About this task: With both ends included, transcribe exactly the records below from their first line to the line that contains "Bausteine Kl. 7/8 (564, 566)".

Stored data entries:

-=-=-=-=-

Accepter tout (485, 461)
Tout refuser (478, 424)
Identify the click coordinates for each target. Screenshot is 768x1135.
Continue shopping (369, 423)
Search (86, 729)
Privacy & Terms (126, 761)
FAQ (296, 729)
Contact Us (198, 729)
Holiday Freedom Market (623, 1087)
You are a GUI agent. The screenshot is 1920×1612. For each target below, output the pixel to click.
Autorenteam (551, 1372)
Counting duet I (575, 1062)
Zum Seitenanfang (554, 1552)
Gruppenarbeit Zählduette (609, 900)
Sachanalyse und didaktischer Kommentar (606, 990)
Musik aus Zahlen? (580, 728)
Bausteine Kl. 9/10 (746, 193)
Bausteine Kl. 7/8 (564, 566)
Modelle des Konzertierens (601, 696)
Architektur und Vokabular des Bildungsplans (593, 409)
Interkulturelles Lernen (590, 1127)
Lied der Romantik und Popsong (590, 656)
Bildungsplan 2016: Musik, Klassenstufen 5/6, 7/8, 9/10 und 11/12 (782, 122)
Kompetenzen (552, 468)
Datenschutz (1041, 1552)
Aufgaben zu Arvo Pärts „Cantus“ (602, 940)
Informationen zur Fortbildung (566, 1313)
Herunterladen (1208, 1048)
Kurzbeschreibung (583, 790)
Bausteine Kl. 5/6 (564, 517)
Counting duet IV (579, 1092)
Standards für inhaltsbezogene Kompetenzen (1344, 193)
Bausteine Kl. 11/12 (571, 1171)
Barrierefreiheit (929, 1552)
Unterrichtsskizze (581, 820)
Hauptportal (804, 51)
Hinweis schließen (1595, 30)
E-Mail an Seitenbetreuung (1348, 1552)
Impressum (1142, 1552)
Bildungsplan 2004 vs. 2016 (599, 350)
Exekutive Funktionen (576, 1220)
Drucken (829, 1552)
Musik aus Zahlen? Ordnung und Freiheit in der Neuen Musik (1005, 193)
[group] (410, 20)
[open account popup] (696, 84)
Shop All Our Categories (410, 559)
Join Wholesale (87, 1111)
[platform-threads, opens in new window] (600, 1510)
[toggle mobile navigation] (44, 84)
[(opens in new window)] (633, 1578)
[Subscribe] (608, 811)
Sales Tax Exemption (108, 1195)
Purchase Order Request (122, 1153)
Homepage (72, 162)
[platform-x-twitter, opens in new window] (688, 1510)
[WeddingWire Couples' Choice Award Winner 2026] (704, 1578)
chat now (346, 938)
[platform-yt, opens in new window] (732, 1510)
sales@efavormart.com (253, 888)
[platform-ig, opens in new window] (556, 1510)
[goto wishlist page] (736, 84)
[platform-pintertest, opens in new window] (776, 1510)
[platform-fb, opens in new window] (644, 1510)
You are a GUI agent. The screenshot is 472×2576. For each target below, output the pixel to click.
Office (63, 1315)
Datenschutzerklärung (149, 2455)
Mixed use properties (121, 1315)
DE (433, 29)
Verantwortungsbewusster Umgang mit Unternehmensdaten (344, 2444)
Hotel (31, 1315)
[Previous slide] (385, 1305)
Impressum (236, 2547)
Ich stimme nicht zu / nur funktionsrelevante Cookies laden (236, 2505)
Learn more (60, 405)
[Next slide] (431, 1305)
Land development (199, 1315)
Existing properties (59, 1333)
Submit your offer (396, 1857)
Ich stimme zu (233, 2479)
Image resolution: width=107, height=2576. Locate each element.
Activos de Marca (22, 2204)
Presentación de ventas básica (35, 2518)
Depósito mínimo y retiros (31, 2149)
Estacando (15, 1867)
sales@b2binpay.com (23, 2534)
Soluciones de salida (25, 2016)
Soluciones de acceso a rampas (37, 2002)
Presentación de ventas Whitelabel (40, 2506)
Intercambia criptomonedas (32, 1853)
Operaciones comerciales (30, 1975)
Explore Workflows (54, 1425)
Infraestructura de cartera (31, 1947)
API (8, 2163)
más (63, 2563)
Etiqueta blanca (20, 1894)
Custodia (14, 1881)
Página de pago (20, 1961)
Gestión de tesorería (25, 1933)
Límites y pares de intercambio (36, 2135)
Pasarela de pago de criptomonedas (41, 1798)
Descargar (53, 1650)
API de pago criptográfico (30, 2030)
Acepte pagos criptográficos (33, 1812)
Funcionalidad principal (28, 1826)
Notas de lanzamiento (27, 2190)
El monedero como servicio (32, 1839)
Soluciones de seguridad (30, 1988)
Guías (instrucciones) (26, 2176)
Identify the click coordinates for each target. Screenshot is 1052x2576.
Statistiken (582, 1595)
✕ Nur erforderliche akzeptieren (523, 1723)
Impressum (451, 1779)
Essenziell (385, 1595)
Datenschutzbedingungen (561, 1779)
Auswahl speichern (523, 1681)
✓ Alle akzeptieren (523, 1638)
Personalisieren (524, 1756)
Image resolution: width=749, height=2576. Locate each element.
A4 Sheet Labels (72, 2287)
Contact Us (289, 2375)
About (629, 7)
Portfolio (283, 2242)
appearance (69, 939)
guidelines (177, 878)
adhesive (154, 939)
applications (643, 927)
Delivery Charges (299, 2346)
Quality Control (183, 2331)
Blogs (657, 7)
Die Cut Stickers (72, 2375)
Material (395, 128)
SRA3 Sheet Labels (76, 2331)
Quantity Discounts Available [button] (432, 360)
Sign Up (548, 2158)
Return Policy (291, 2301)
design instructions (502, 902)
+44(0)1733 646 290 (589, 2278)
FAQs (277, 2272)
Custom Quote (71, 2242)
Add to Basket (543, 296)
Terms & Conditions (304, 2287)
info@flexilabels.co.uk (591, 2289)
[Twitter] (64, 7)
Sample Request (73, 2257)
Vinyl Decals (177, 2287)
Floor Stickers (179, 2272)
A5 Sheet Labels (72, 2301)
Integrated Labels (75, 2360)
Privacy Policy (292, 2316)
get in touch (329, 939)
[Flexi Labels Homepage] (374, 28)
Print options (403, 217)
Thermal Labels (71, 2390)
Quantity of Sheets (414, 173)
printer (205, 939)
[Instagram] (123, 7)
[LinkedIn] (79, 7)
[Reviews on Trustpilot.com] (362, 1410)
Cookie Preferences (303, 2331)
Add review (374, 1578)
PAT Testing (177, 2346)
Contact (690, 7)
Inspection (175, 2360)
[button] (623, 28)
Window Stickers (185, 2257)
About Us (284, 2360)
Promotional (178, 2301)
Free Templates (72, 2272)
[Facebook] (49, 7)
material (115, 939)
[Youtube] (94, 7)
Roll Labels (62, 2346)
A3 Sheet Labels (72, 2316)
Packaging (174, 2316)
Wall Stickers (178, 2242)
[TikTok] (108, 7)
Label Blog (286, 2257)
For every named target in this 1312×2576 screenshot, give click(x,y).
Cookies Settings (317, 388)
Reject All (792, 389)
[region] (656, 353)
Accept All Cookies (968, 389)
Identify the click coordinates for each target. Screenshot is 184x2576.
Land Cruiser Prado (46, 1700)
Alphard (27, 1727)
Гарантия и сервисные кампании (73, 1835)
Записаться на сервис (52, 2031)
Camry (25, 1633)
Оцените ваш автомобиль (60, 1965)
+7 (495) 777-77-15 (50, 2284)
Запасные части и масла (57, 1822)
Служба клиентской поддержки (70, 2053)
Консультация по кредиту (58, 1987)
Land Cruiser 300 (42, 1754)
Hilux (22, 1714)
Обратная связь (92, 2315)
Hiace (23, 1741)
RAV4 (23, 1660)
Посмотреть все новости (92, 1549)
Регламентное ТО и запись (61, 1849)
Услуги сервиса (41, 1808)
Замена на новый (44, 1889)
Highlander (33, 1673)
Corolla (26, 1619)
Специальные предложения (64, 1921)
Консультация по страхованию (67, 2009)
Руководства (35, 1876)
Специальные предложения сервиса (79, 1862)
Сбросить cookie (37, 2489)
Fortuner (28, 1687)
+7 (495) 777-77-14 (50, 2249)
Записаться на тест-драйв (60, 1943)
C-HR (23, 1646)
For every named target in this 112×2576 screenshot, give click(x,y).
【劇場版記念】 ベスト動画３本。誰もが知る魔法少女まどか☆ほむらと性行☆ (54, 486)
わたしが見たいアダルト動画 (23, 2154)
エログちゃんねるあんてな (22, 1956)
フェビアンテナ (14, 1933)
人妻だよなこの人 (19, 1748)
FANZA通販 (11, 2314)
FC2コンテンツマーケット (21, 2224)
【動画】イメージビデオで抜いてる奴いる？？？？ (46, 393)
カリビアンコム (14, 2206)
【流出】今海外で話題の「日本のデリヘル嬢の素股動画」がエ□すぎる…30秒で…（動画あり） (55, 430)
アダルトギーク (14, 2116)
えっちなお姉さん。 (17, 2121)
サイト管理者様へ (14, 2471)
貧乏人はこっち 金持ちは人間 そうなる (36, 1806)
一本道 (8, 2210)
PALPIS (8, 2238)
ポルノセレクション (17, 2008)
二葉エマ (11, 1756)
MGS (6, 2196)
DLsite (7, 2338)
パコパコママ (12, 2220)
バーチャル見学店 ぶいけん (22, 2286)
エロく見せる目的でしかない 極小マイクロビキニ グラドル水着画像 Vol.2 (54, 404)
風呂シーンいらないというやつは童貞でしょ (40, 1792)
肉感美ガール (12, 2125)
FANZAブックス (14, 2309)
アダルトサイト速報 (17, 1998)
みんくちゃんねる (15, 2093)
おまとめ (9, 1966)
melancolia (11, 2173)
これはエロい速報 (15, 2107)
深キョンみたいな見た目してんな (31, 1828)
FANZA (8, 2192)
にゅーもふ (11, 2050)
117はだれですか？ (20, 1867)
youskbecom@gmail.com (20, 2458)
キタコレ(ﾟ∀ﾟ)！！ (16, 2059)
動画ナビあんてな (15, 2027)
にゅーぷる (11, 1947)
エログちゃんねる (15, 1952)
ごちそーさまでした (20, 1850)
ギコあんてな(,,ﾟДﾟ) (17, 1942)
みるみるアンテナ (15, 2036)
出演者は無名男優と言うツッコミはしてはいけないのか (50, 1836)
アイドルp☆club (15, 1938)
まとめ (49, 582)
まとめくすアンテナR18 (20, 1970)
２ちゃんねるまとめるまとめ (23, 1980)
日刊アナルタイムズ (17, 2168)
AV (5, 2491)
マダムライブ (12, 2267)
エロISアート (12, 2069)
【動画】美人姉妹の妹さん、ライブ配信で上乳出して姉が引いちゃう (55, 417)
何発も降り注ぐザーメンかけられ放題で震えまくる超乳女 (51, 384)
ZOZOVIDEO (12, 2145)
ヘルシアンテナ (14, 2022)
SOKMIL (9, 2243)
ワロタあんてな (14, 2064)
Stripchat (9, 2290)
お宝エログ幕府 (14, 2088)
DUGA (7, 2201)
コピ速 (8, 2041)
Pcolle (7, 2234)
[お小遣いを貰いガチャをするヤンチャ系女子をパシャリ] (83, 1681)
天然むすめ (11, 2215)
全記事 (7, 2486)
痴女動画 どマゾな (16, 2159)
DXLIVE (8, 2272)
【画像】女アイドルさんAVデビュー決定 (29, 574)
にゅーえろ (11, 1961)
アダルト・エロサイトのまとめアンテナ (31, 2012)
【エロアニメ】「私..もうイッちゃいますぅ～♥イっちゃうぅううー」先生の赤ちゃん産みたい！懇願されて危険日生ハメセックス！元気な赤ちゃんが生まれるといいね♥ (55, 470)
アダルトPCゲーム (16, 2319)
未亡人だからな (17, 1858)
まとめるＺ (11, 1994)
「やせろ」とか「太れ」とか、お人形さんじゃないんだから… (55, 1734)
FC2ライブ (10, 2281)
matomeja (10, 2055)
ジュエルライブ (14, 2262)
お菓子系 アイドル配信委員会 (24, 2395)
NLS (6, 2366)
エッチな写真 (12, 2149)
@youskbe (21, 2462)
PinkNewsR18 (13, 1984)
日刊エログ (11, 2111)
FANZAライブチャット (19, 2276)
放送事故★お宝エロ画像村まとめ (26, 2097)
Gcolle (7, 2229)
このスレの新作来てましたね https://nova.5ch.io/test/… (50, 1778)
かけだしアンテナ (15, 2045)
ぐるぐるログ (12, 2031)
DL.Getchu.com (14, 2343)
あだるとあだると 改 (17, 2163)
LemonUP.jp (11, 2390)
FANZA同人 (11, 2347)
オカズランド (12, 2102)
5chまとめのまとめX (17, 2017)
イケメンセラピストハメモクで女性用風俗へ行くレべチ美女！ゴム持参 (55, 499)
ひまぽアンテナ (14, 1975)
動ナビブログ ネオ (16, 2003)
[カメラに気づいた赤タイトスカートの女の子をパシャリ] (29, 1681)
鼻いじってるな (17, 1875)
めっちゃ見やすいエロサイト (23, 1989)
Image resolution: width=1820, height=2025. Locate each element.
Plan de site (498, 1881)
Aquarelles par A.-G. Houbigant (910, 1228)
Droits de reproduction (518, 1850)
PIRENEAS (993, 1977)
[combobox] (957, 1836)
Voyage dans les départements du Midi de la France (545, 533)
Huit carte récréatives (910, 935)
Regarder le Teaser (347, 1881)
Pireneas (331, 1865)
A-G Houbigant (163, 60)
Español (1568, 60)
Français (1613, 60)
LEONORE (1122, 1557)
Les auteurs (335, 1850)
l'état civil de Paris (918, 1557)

-=-=-=-=-

Response below:
Accepter tout (485, 461)
Tout refuser (478, 424)
Identify the click coordinates for each target. Screenshot is 768x1135.
Continue shopping (369, 423)
Search (86, 729)
Privacy & Terms (126, 761)
FAQ (296, 729)
Contact Us (198, 729)
Holiday Freedom Market (623, 1087)
You are a GUI agent. The screenshot is 1920×1612. For each target below, output the pixel to click.
Autorenteam (551, 1372)
Counting duet I (575, 1062)
Zum Seitenanfang (554, 1552)
Gruppenarbeit Zählduette (609, 900)
Sachanalyse und didaktischer Kommentar (606, 990)
Musik aus Zahlen? (580, 728)
Bausteine Kl. 9/10 (746, 193)
Bausteine Kl. 7/8 (564, 566)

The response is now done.